» **EXTRACT**:
Matt s.

Up until recently, my life had always been dark, lonely, and filled with hatred for myself and others. I tried to change many times, but all of those failed attempts just affirmed the feelings I had of being worthless and unlovable. I made many half attempts at following a god. Looking back, I now realize that I was trying to follow a false god that I didn’t even know anything about. In all actuality, I never really wanted to change my life or myself because I was sure that I would never amount to anything. With this attitude, I fell into drug and alcohol abuse. I used and abused everyone I could, even my own family. I was very impulsive and didn’t care about much of anything. I would find myself in and out of trouble again and again only to end up right back in the same old spot that I had always been in.

My careless lifestyle eventually led me to prison at the age of 18. Over the last 26 years I’ve been in and out of prison 3 times, and have spent half of those years locked up behind bars. When I wasn’t in prison, I was on probation and parole. I was never able to get out of the system because I learned to use it to get what I wanted. 

Things began to change about 5 years ago when my probation officer presented me with a program called Step Seven Ministries, and said they might be able to help me through their sober-living homes and stuff. I had nowhere else to go, and so I decided to give it a shot. I kept thinking that there was no way they were going to give me a chance… because of who I was and what I had done.

(Items from a dataset)
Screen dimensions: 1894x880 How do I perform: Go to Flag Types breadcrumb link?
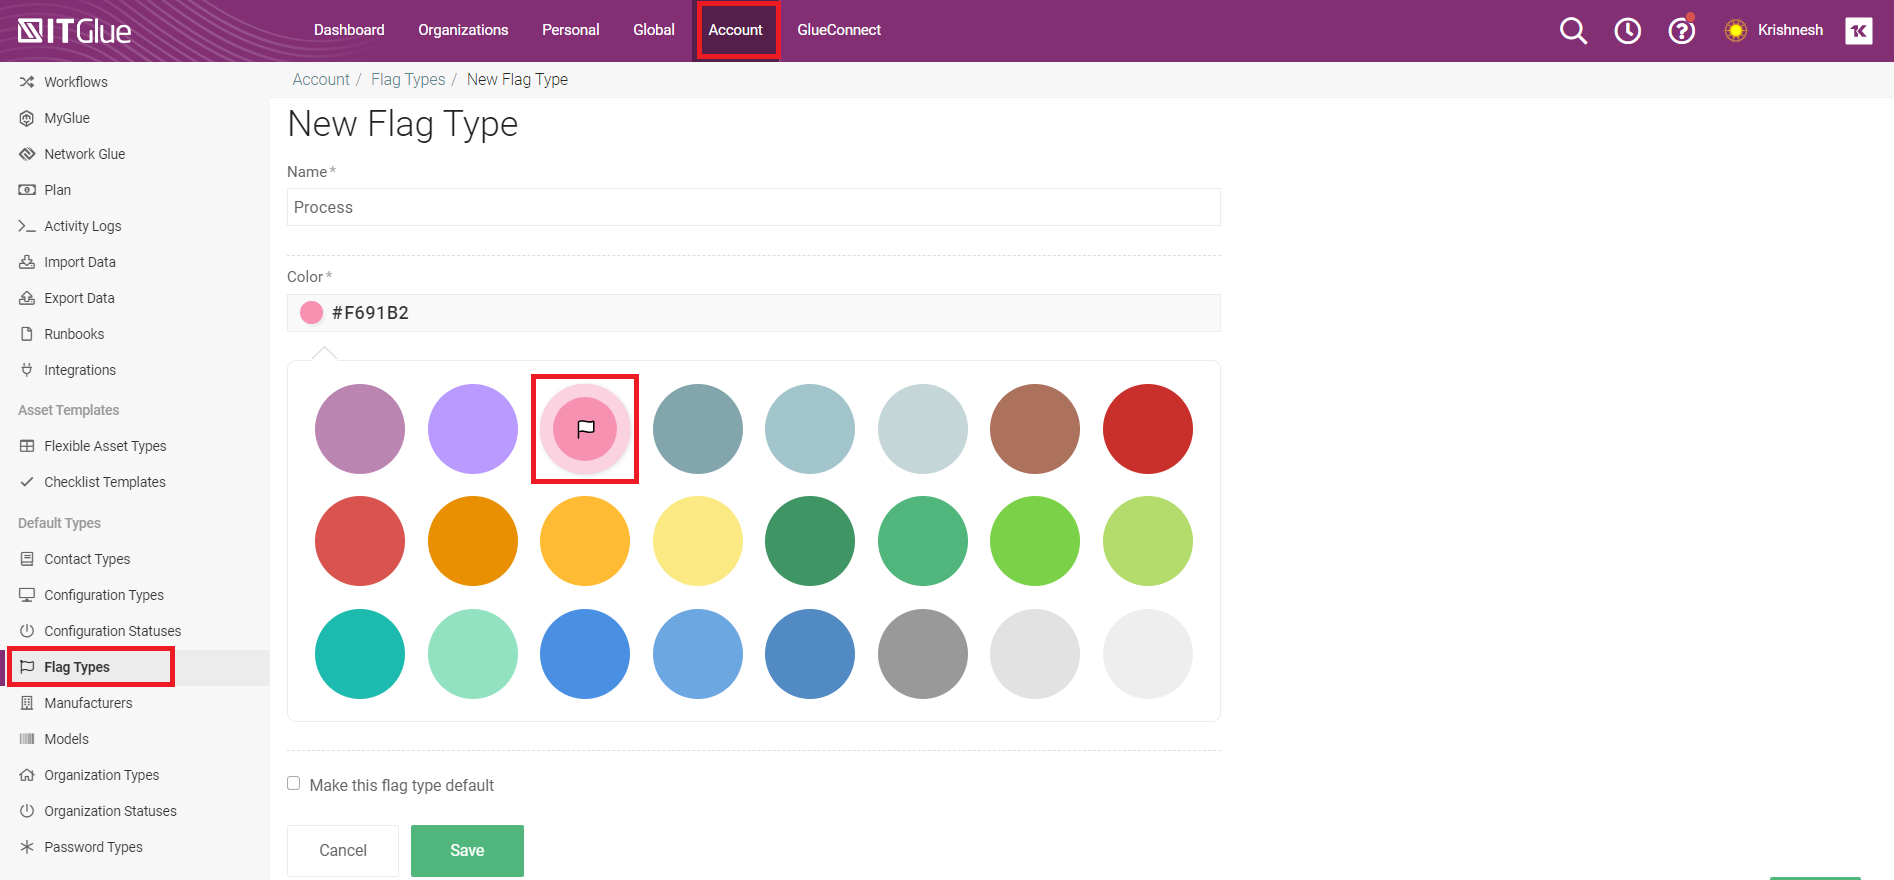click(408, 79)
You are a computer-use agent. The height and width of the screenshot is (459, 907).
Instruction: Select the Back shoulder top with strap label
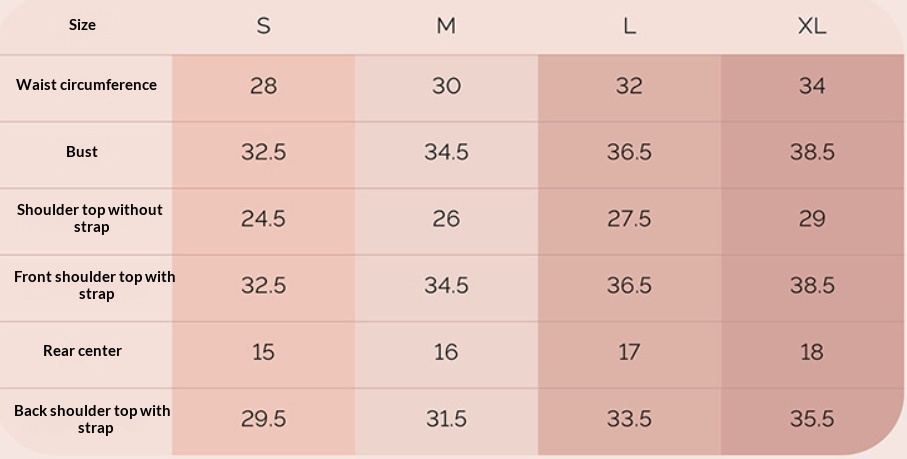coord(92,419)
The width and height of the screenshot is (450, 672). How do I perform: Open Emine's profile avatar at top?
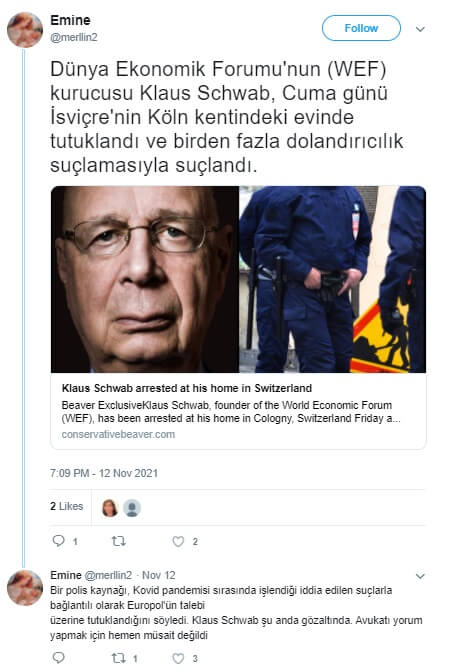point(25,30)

» **WHAT IS ASKED**:
1/ Reproduce the testimony word for word, taking everything from "Up until recently, my" down to "always been in.".
2/ Which figures written as digits appear in the testimony? List them all.
3/ Recast the testimony's paragraph beginning "My careless lifestyle eventually led me" as a short bulleted list that keeps its main facts.

» **ANSWERS**:
1/
Up until recently, my life had always been dark, lonely, and filled with hatred for myself and others. I tried to change many times, but all of those failed attempts just affirmed the feelings I had of being worthless and unlovable. I made many half attempts at following a god. Looking back, I now realize that I was trying to follow a false god that I didn’t even know anything about. In all actuality, I never really wanted to change my life or myself because I was sure that I would never amount to anything. With this attitude, I fell into drug and alcohol abuse. I used and abused everyone I could, even my own family. I was very impulsive and didn’t care about much of anything. I would find myself in and out of trouble again and again only to end up right back in the same old spot that I had always been in.

2/
- 18
- 26
- 3
- 5

3/
- First went to prison at age 18.
- In and out of prison 3 times over the last 26 years, locked up for half of those years.
- On probation and parole when not in prison.
- Never got out of the system, having learned to use it to get what was wanted.